** PROMPT **
Output, as a JSON list of strings with one string per line and blank lines omitted, the lines of the records from the line containing "Screen dimensions: 1315x924" through the line containing "pos(240,405)", both of these included.

** EXERCISE INPUT **
<<<<
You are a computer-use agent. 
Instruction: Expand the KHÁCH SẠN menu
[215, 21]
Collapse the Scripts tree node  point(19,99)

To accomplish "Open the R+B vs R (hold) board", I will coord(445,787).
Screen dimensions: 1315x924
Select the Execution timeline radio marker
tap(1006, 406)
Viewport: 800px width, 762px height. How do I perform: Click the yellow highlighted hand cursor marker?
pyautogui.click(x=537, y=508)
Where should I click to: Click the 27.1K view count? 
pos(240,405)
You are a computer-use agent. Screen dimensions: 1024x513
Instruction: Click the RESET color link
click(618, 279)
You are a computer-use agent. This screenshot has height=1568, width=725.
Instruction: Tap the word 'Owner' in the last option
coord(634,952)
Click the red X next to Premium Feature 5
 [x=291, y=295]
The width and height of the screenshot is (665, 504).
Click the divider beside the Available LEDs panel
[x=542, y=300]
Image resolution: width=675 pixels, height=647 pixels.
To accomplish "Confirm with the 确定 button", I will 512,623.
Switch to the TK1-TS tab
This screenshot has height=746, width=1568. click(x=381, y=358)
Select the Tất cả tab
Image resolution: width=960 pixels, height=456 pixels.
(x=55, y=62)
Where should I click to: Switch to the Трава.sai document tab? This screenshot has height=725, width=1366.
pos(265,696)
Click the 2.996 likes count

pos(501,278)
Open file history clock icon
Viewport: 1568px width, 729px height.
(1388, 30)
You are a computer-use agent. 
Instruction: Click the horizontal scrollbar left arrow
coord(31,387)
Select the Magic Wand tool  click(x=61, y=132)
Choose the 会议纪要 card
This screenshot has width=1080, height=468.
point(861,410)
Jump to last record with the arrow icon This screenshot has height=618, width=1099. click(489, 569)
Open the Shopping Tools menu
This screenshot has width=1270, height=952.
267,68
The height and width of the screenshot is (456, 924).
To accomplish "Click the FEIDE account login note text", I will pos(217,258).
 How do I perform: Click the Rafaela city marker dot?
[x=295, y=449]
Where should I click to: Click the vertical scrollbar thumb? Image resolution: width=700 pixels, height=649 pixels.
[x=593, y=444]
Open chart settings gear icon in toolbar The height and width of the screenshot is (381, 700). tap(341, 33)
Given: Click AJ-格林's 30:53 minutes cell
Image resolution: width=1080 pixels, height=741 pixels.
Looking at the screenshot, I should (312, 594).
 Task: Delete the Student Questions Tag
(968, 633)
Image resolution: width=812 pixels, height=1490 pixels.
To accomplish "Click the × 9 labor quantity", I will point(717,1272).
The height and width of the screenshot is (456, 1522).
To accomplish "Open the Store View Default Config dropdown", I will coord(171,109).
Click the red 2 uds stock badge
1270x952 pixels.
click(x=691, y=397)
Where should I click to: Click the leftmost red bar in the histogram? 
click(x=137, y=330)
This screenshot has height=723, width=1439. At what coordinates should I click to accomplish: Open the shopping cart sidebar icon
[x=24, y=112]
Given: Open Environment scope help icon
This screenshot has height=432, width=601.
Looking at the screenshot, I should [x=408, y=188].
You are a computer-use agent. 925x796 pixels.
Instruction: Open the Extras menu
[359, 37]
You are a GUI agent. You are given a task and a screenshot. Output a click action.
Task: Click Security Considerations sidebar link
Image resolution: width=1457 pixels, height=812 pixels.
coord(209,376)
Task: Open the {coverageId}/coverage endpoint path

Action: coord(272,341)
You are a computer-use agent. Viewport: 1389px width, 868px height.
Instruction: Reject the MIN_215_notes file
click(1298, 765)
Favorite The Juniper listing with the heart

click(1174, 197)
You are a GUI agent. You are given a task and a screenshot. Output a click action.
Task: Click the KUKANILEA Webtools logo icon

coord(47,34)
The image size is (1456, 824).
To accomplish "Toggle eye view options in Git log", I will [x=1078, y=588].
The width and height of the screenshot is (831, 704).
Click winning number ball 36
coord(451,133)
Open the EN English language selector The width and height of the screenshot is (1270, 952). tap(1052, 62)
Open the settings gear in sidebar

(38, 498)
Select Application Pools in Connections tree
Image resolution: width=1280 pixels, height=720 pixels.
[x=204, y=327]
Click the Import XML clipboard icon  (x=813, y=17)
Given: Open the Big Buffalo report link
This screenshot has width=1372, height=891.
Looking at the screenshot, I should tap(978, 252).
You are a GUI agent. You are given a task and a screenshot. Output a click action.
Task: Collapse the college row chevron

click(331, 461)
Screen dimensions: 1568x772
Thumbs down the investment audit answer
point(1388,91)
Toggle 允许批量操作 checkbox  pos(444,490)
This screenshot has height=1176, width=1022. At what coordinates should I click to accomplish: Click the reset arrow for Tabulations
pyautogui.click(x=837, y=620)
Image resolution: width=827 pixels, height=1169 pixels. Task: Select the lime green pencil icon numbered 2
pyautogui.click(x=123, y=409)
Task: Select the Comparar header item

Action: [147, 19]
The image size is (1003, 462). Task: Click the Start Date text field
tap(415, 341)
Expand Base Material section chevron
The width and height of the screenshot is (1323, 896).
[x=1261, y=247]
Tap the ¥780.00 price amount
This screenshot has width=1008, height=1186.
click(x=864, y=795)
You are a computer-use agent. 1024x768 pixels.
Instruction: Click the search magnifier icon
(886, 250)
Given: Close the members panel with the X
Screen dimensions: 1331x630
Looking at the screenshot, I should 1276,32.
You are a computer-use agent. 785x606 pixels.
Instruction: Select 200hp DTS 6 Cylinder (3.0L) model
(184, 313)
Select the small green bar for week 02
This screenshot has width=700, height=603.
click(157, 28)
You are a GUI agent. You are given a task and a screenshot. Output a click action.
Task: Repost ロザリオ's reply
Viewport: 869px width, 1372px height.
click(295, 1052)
>>>>
** FULL ANSWER **
[
  "Screen dimensions: 1315x924",
  "Select the Execution timeline radio marker",
  "tap(1006, 406)",
  "Viewport: 800px width, 762px height. How do I perform: Click the yellow highlighted hand cursor marker?",
  "pyautogui.click(x=537, y=508)",
  "Where should I click to: Click the 27.1K view count? ",
  "pos(240,405)"
]